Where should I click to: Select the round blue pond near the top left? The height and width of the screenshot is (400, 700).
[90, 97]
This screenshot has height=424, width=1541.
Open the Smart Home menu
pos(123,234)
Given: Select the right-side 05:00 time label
...
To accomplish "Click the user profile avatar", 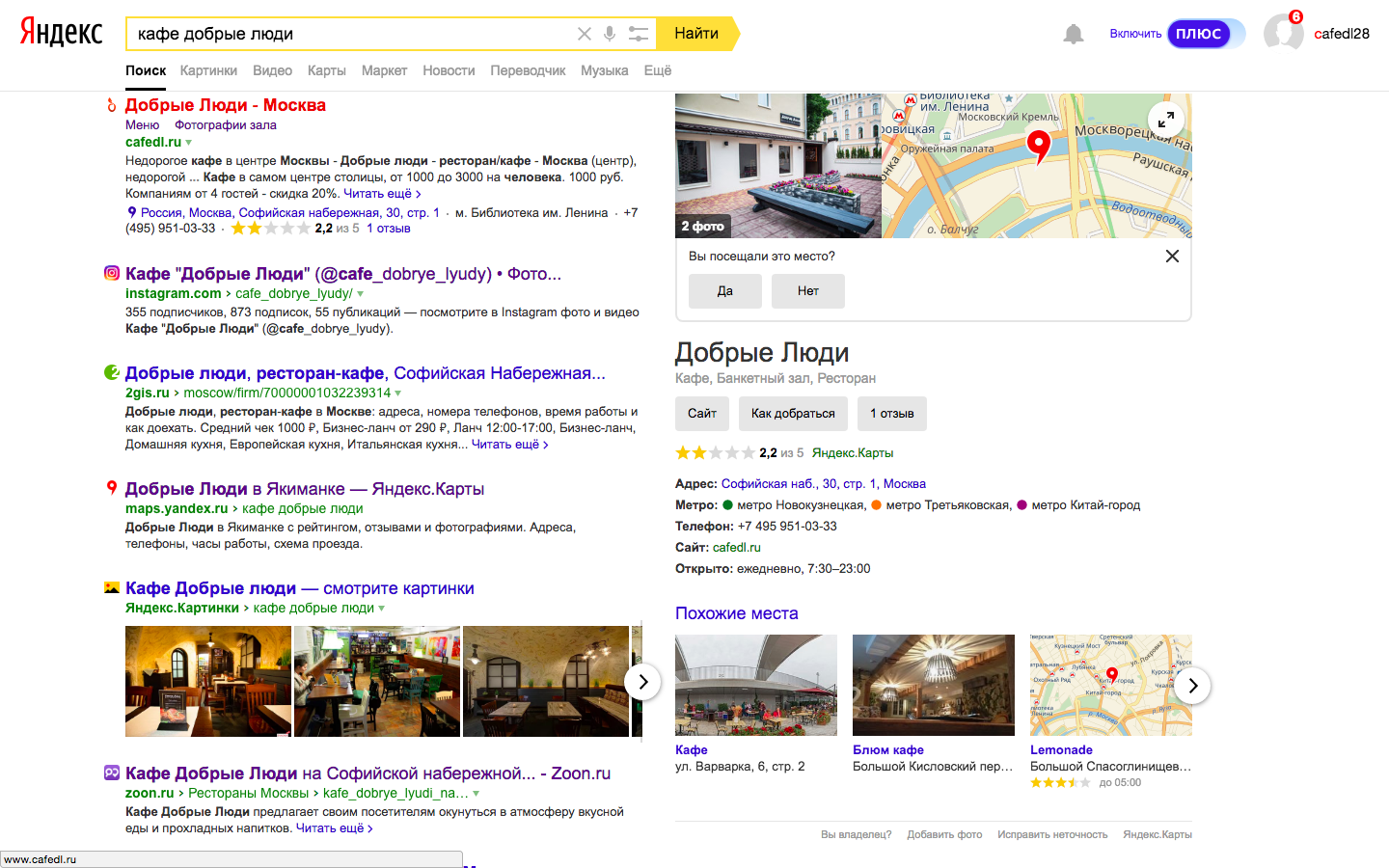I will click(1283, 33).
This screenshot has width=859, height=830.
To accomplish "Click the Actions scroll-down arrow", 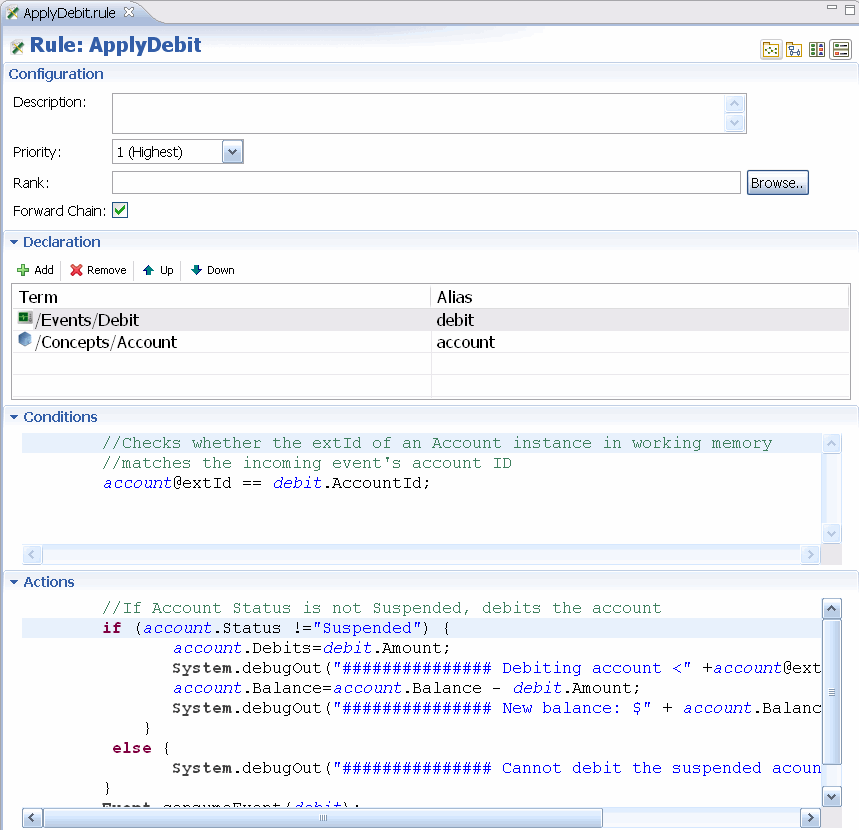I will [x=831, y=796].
---
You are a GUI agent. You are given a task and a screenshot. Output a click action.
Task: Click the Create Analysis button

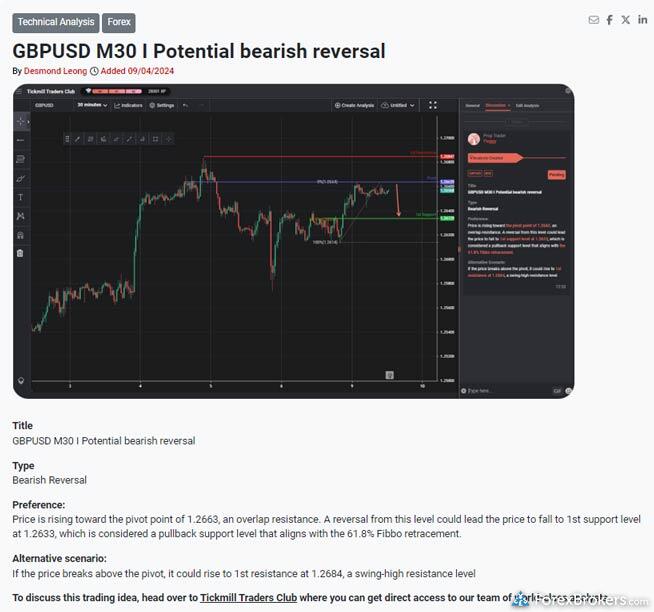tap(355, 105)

Exercise details
For the listing above, print only the lines starting at the line containing "Where should I" and ending at the line containing "Given: Select the right-side 05:00 time label", exactly, both included.

Result of the task
Where should I click to: Select the round blue pond near the top left? The height and width of the screenshot is (400, 700).
[90, 97]
This screenshot has height=424, width=1541.
Open the Smart Home menu
pos(123,234)
Given: Select the right-side 05:00 time label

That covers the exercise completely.